Information
*****
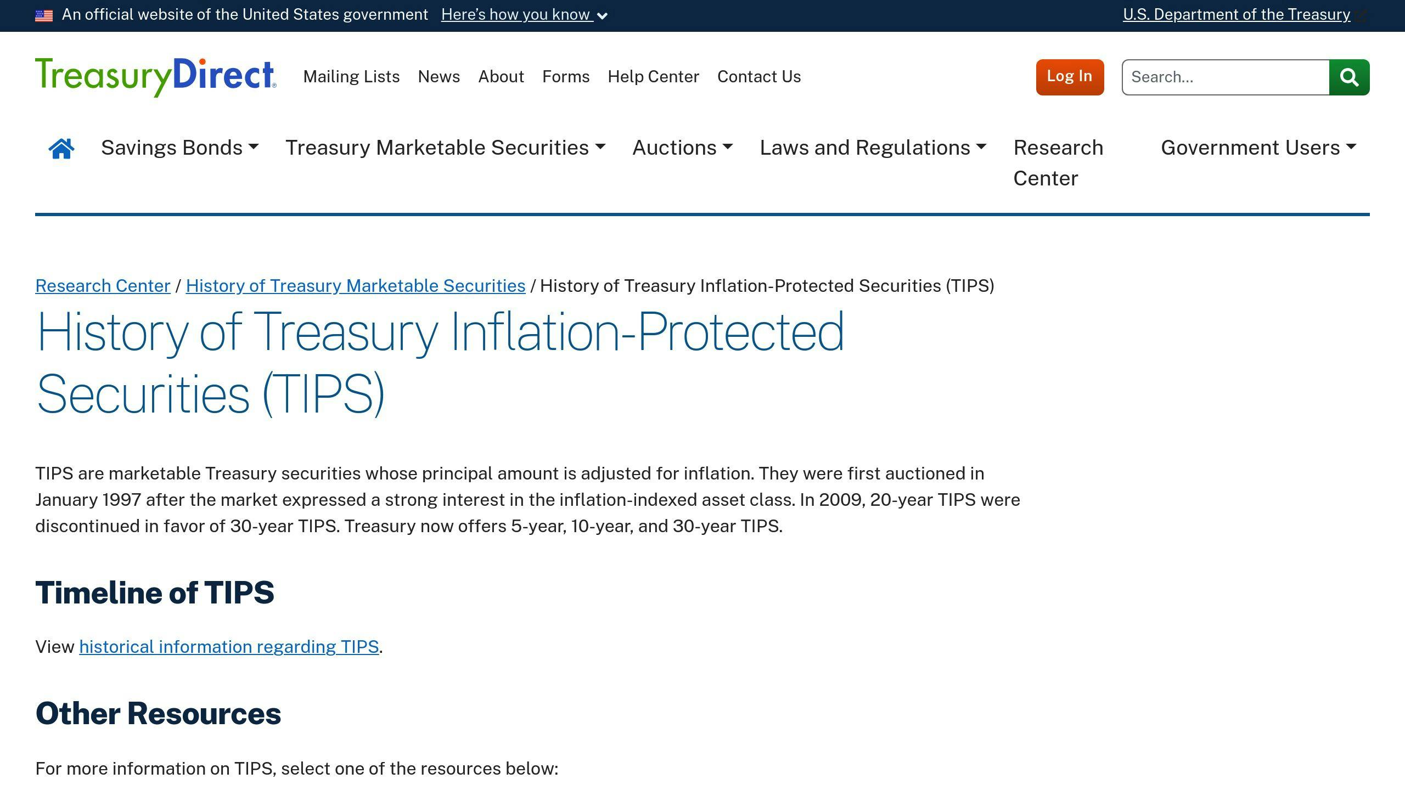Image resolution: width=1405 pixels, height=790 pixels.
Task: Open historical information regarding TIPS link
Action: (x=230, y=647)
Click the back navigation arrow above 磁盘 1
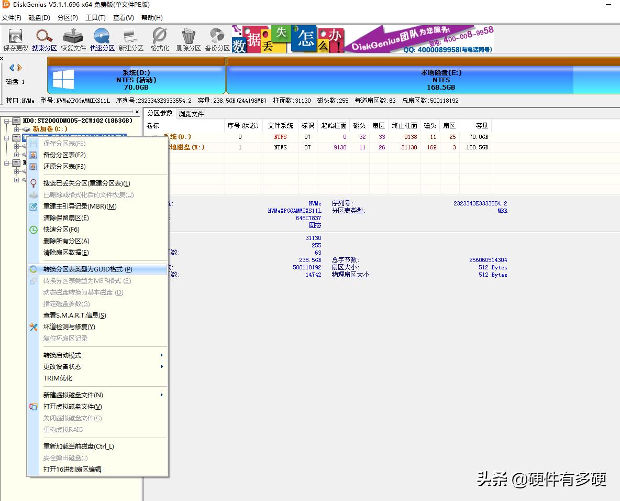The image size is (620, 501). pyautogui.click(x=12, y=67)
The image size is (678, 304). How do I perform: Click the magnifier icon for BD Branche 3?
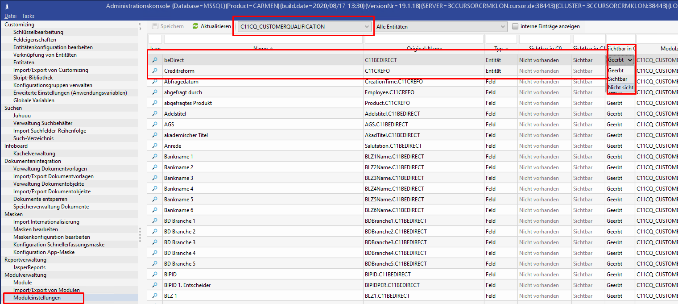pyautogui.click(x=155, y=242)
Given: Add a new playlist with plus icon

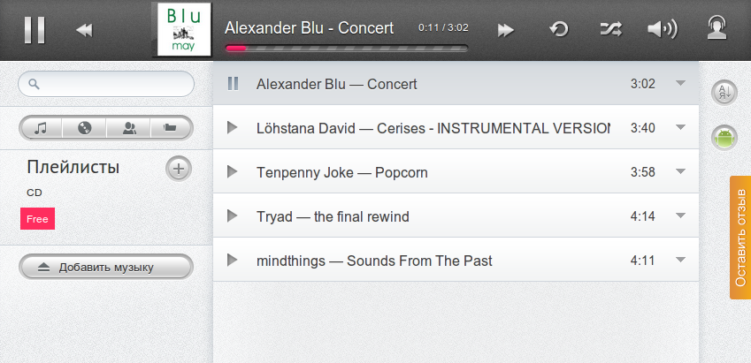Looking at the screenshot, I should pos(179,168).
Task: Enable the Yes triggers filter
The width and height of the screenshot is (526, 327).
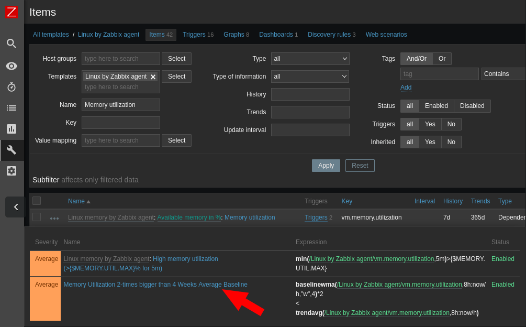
*****
Work request
Write out again the lines from the one with "Given: Add a new playlist with plus icon" through the end of the records exactly, without any of the pictures.

Solution to this problem
Given: Add a new playlist with plus icon

Looking at the screenshot, I should pos(179,168).
Task: Enable the Yes triggers filter
The width and height of the screenshot is (526, 327).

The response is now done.